LaRose Urges Ohioans to Get Mail-in Ballots Submitted Early
YOUNGSTOWN, Ohio – Ohio Secretary of State Frank LaRose pushed back on President Donald Trump’s suggestion last week that voters should cast absentee ballots then attempt to vote in person on Election Day.
Such attempts “might be cause for criminal prosecution” if they were intentional, LaRose warned during a news conference Tuesday morning.
“That’s not something that Ohioans should do,” he emphasized during the news conference. At campaign events last week, Trump urged voters to cast ballots by mail and go to the polls to vote.
Election Day – Nov. 3 – is in 56 days with 27 days until the Oct. 5 registration deadline. Early voting begins Oct. 6.
Should someone cast an absentee ballot and attempt to vote in person on Election Day, that early vote should come up at the polling place, LaRose said. If the person insisted on voting, the only way that could be done is via a provisional ballot. After Election Day, the county board of elections would make certain just the first ballot submitted would be counted.
“Don’t test our boards of elections. They’re good at this,” he said.
The Ohio Secretary of State’s office mailed 7.8 million absentee ballot requests, LaRose reported. Common mistakes people make in returning those applications include forgetting to sign the application and writing the day’s date in the section that calls for the birth date.
In addition, he pointed to what he called the biggest mistake: waiting to send in the application.

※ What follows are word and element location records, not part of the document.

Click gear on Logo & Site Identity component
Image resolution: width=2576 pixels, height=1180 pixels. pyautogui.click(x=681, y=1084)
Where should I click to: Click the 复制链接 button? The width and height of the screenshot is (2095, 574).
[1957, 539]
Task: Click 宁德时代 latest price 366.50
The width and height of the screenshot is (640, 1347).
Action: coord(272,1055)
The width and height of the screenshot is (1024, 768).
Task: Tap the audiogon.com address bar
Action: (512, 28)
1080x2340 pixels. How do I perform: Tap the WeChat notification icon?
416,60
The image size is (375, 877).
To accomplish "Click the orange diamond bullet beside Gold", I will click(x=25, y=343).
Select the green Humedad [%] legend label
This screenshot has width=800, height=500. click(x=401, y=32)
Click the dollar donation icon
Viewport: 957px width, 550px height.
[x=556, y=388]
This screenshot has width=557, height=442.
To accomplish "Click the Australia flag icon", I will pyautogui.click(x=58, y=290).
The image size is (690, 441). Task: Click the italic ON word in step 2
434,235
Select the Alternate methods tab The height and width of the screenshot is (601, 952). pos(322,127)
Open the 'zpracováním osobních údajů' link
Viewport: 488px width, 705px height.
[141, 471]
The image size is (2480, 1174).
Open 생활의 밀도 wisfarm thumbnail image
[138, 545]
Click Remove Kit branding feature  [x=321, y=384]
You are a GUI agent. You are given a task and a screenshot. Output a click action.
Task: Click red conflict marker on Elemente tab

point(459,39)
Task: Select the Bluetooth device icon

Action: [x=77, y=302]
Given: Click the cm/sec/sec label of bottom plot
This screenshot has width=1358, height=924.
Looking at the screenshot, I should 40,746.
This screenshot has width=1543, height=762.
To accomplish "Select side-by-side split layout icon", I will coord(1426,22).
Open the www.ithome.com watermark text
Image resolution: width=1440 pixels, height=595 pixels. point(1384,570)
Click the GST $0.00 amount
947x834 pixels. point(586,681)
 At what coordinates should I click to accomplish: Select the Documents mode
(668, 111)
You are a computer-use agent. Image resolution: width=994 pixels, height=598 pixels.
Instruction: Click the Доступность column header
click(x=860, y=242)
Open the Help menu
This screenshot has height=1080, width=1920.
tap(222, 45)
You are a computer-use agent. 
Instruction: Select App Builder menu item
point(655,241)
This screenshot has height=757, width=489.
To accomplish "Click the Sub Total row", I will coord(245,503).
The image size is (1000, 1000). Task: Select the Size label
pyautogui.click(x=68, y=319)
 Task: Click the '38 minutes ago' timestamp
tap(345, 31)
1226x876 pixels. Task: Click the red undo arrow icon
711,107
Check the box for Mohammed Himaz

Ohio law permits voters to submit an absentee ballot request as late as the Saturday before Election Day – Oct. 31 – but LaRose called that “a terrible idea.” He is recommending Oct. 27 as the “logistical deadline” to ensure ballots can be sent to voters in time for the election.
He reminded voters to include an email address and phone number, so that election workers can contact them about making any needed corrections.
“We’re trying to encourage Ohioans to get in your application right now,” he said. “We’re seeing a lot of requests coming in. That’s a good thing.”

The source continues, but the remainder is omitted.